Most of the DHA in fish and multi-cellular organisms with access to cold-water oceanic foods originates from photosynthetic and heterotrophic microalgae, and becomes increasingly concentrated in organisms the further they are up the food chain. DHA is also commercially manufactured from microalgae: Crypthecodinium cohnii and another of the genus Schizochytrium.[4] DHA manufactured using microalgae is vegetarian.[5]
Some animals with access to seafood make little DHA through metabolism, but obtain it in the diet. However, in strict herbivores, and carnivores that do not eat seafood, DHA is manufactured internally from α-linolenic acid, a shorter omega-3 fatty acid manufactured by plants (and also occurring in animal products as obtained from plants). Limited amounts of eicosapentaenoic and docosapentaenoic acids are possible products of α-linolenic acid metabolism in young women[6] and men,[7] and though DHA is difficult to detect above dietary background in males compared with females, this illustrates the importance of DHA production for the developing fetus and healthy breast milk.[8] Rates of conversion are 15% higher for women, with those taking oral contraceptives demonstrating 10% higher DHA levels.[9]
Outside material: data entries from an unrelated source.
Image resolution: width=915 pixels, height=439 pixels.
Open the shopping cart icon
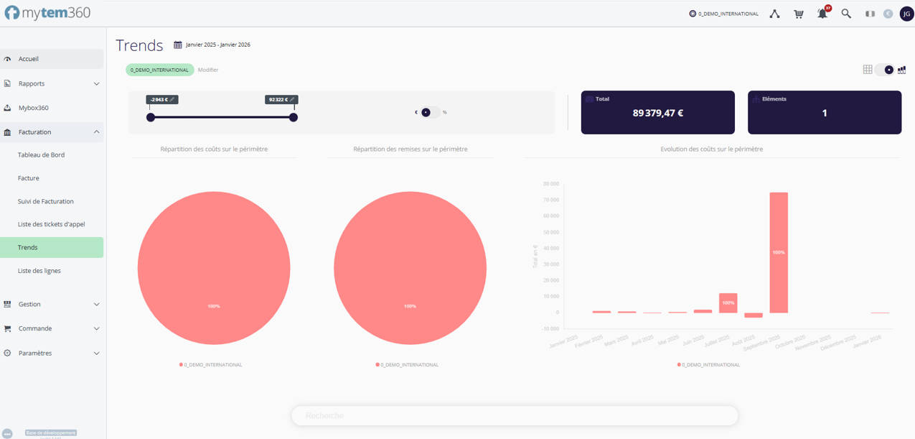pyautogui.click(x=798, y=14)
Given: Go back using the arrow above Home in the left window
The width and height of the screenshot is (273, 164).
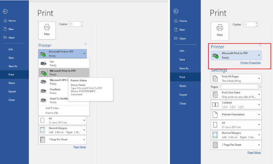Looking at the screenshot, I should 5,11.
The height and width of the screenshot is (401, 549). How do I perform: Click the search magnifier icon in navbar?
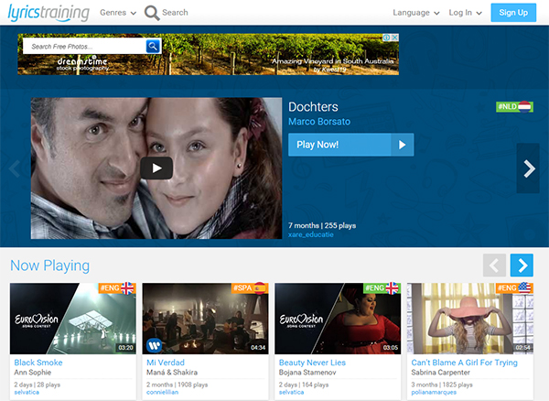pyautogui.click(x=151, y=13)
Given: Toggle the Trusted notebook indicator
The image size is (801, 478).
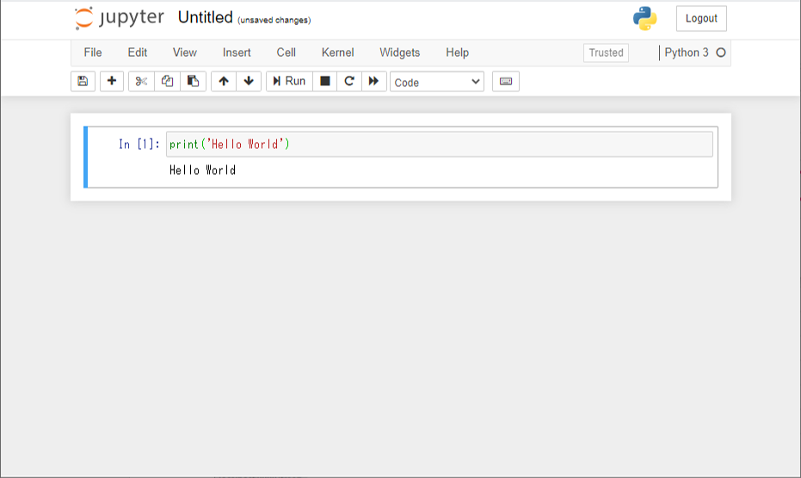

DHA is a major fatty acid in sperm, brain phospholipids and the retina. While the potential roles of DHA in the mechanisms of Alzheimer's disease are under active research,[10] studies of fish oil supplements, which contain DHA, have failed to support claims of preventing cardiovascular diseases.[11][12][13]
Central nervous system constituent
DHA is the most abundant omega-3 fatty acid in the brain and retina. DHA comprises 40% of the polyunsaturated fatty acids (PUFAs) in the brain and 60% of the PUFAs in the retina. Fifty percent of the weight of a neuron's plasma membrane is composed of DHA.[14] DHA is richly supplied during breastfeeding, and DHA levels are high in breastmilk regardless of dietary choices.[citation needed]
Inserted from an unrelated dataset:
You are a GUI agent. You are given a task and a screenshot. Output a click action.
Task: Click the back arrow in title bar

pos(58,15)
DHA modulates the carrier-mediated transport of choline, glycine, and taurine, the function of delayed rectifier potassium channels, and the response of rhodopsin contained in the synaptic vesicles, among many other functions.[15]
DHA deficiency is associated with cognitive decline.[16] Phosphatidylserine (PS) controls apoptosis, and low DHA levels lower neural cell PS and increase neural cell death.[17] DHA levels are reduced in the brain tissue of severely depressed patients.[18][19]
Metabolic synthesis
In humans, DHA is either obtained from the diet or may be converted in small amounts from eicosapentaenoic acid (EPA, 20:5, ω-3) via docosapentaenoic acid (DPA, 22:5 ω-3) as an intermediate.[6][7] This synthesis had been thought to occur through an elongation step followed by the action of Δ4-desaturase.[7] It is now considered more likely that DHA is biosynthesized via a C24 intermediate followed by beta oxidation in peroxisomes. Thus, EPA is twice elongated, yielding 24:5 ω-3, then desaturated to 24:6 ω-3, then shortened to DHA (22:6 ω-3) via beta oxidation. This pathway is known as Sprecher's shunt.[20][21]
How it is metabolised
The enzyme CYP2C9 metabolizes DHA to epoxydocosapentaenoic acids (EDPs; primarily 19,20-epoxy-eicosapentaenoic acid isomers [i.e. 10,11-EDPs]).[22]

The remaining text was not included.